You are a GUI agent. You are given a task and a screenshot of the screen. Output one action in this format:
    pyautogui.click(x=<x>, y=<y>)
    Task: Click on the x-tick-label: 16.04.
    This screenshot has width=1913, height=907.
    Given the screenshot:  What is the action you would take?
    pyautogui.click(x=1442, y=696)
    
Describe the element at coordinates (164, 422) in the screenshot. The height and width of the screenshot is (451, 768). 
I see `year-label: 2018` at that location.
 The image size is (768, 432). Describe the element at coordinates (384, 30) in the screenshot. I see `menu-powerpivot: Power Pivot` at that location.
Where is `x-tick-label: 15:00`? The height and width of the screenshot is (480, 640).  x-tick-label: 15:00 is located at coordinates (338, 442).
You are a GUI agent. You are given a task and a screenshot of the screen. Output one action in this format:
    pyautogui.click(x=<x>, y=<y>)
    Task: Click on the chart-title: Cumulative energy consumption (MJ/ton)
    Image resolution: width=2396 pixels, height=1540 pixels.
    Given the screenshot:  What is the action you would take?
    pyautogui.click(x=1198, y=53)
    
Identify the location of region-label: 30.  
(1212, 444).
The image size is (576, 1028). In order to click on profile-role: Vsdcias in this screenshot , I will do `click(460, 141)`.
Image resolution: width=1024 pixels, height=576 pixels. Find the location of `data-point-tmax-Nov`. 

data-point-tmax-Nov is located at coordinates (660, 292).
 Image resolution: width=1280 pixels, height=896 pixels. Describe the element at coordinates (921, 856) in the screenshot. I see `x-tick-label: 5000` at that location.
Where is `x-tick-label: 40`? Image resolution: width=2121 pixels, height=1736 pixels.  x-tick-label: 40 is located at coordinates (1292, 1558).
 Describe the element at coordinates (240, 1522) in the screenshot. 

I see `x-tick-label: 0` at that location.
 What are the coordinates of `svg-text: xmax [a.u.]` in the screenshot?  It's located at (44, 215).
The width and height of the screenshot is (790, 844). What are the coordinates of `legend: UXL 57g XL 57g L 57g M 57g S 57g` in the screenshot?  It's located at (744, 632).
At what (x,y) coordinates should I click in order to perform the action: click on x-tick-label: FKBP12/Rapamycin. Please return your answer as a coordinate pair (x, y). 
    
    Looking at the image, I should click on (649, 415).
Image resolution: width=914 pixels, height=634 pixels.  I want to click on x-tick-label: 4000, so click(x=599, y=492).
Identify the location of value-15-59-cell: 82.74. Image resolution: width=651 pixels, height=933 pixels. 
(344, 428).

- - - - -

### What this task involves:
Count the lines in the rows above that contain the string "data", and give only the number.

### Response to this task:
2